Fluid dynamics associated with these lines can lead to the development of an organized colony of microorganisms known as a biofilm. A biofilm is defined as a thin, usually resistant layer of microorganisms (as bacteria) that form on and coat various surfaces (such as the interior surfaces of catheters, dental unit water lines, and water pipes). The biofilm associated with dental waterlines is usually complex and includes bacteria, fungi, and protozoa. The organisms detected in the dental unit biofilm are not routinely pathogenic to the immunocompetent patient. Common organisms include: Pseudomonas spp., Legionella spp., Klebsiella spp., Lactobacillus spp., Streptococcus spp., Staphlycoccus spp., and nontubercular mycobacterium. Organisms in the inner part of the biofilm are protected and multiply while the outer organisms are bathed in the water that passes over it. This reservoir of organisms is able to embolize, travel through the dental unit water lines, and can be released in aerosols produced by handpieces, air/water syringe tips, ultrasonic scalers during dental procedures, and can occur in the drinking water. As the lumen of the tubing becomes smaller in diameter due to the buildup of the biofilm mass, there is greater fluid resistance and increased shear stress, leading to an increase in the number of organisms that are released.12
Standards for safe pot-able water have been set by the Environmental Protection Agency (EPA), the American Public Health Association (APHA), and the American Water Works Association (AWWA). These standards require that the number of heterotrophic bacteria are less than or equal to 500 colony forming units per mL (CFU/mL). Heterotrophic bacteria require complex organic compounds of nitrogen and carbon for metabolic synthesis. Therefore, the water used for routine noncritical and semicritical dental procedures should, at a minimum, match this standard.
Methods and strategies to improve and maintain the standard of water quality in dental units must be based on the characteristics of the dental office and the equipment being used. Water delivery varies from office to office, from unit to unit, and from municipality to municipality.
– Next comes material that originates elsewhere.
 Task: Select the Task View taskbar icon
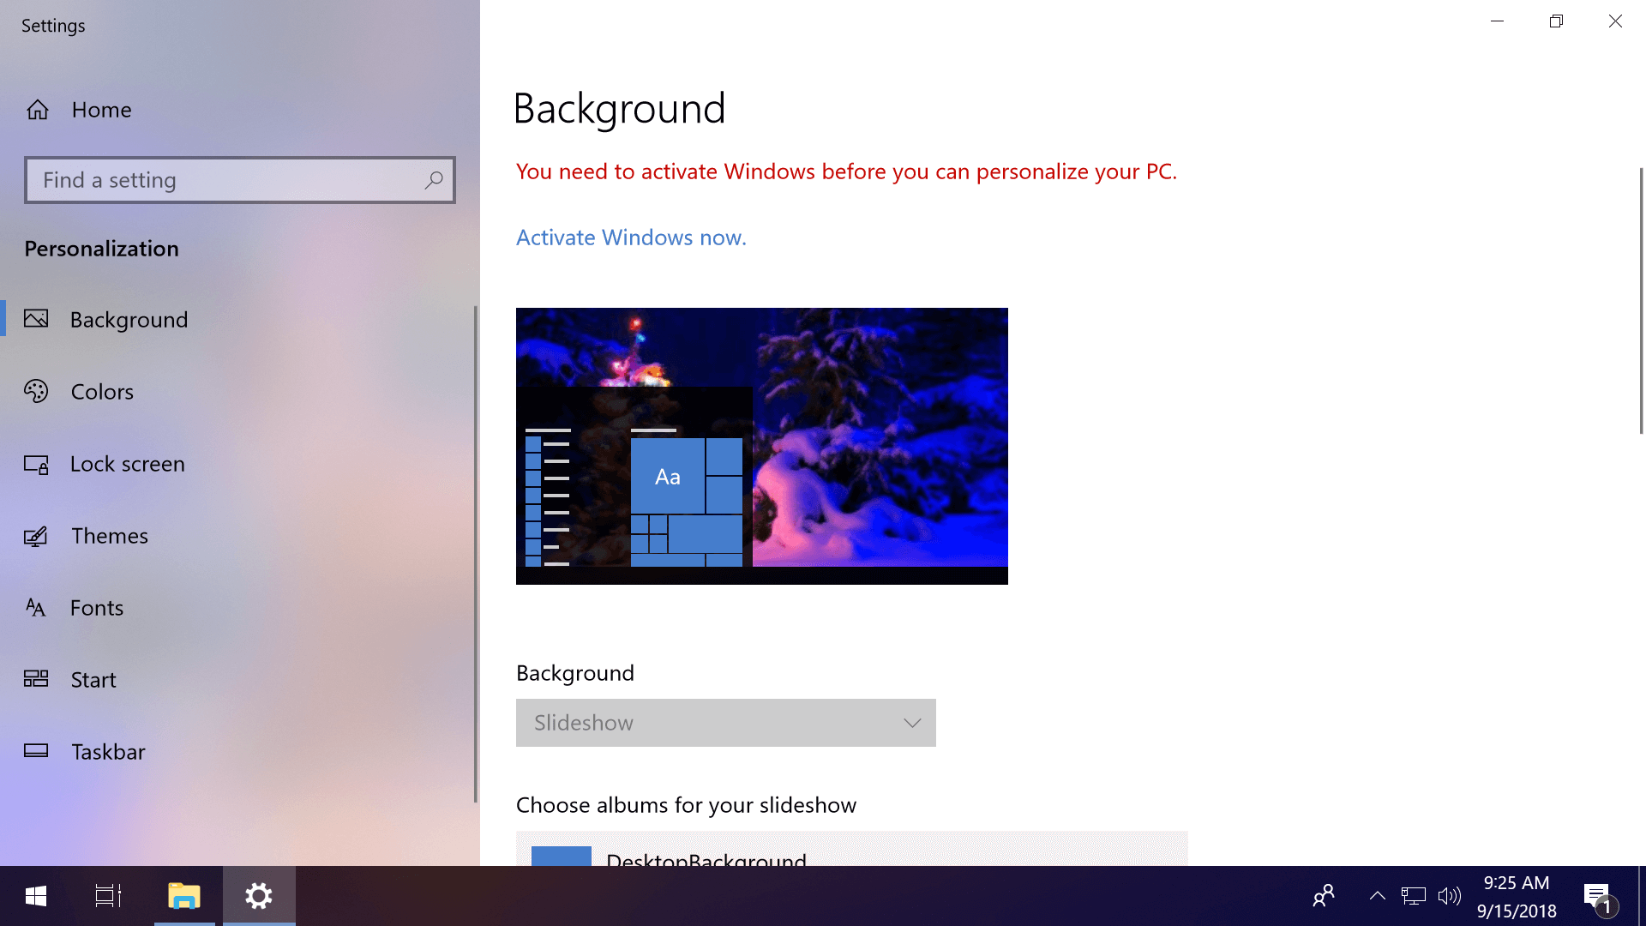(107, 895)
Regardless of the circumstances, the water delivered during dental procedures must contain less than 500 CFU/mL. It is critical for the dental office to maintain the unit by following the manufacturer’s recommendations.
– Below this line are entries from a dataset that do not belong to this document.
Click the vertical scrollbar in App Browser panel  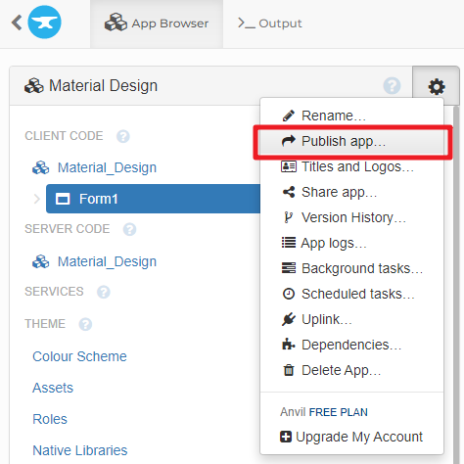[456, 284]
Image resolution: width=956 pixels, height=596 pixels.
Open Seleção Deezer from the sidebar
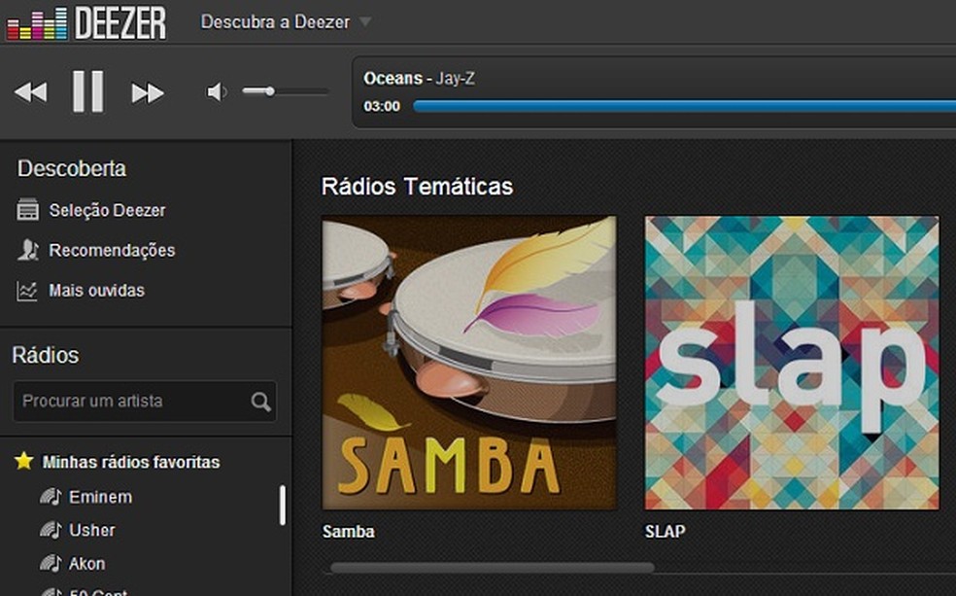pos(107,210)
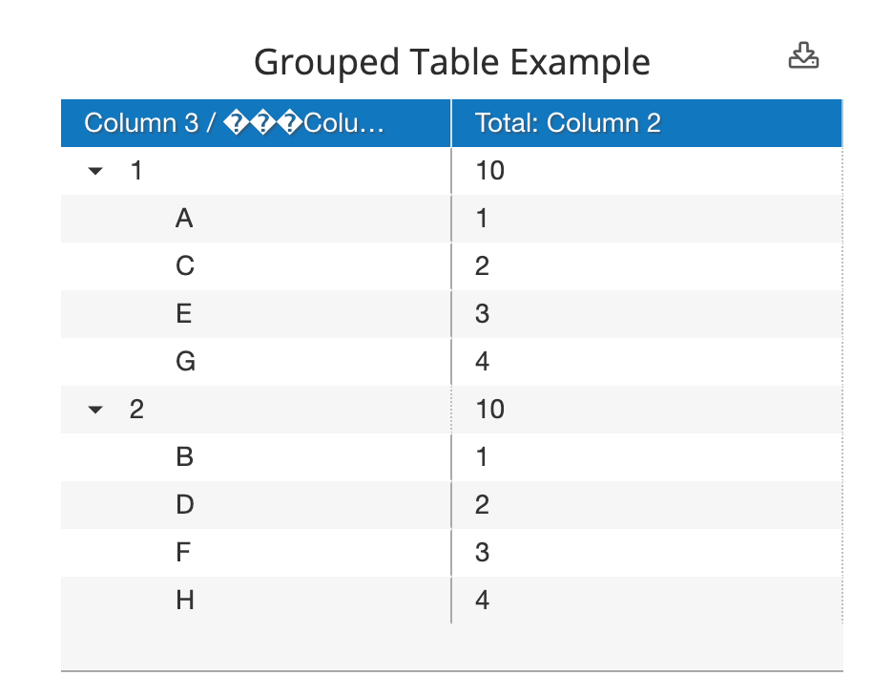Screen dimensions: 872x697
Task: Click the value 1 beside row B
Action: coord(481,456)
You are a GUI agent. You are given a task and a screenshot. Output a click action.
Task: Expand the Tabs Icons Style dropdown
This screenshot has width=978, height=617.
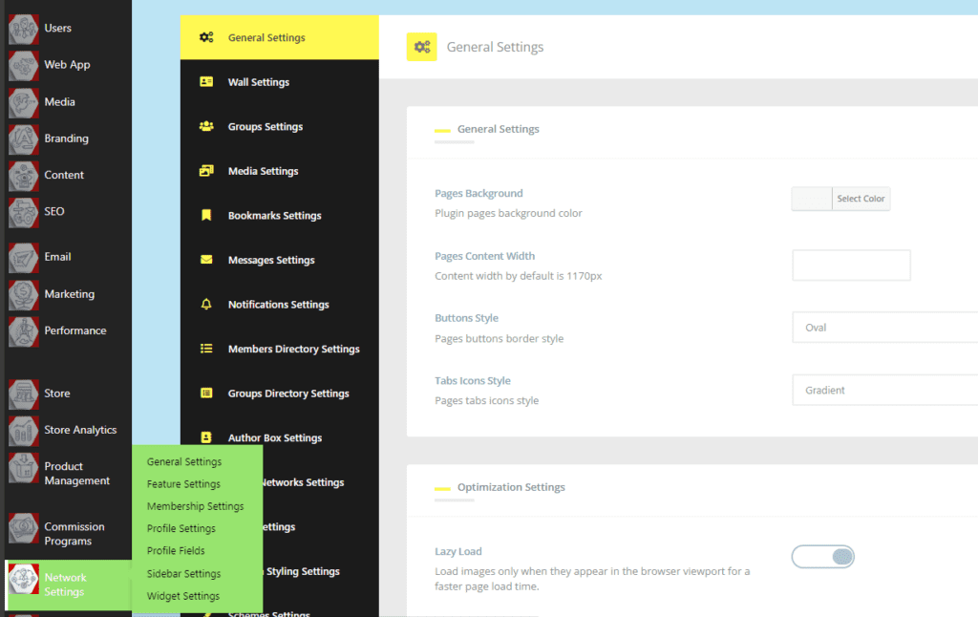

The most common types of water delivery systems are self-contained, municipal water supply with direct plumbing, and independent delivery.
Table 2. Dental Water Unit Disinfectants: Manufacturers and Products.
Source: This resource was downloaded from the Organization for Safety and Asepsis Procedures (OSAP) Web site. OSAP is a nonprofit organization, which provides information and education on dental infection control and office safety. For more information, call (800) 298-6727. |
Self-contained water delivery systems are easiest to maintain. The water is supplied through an attached reservoir and is the only water flowing to the unit. The majority of dental manufacturers at this time are using this type of delivery system. These systems allow easy access for disinfection, and can be used to deliver different types of irrigants. Multiple types of disinfectants are manufactured for use within the self-contained water reservoir, allowing the lumen of the waterlines to be cleansed13 (Table 2).
Table 3. Dental Water Unit Filtration: Manufacturers and Products.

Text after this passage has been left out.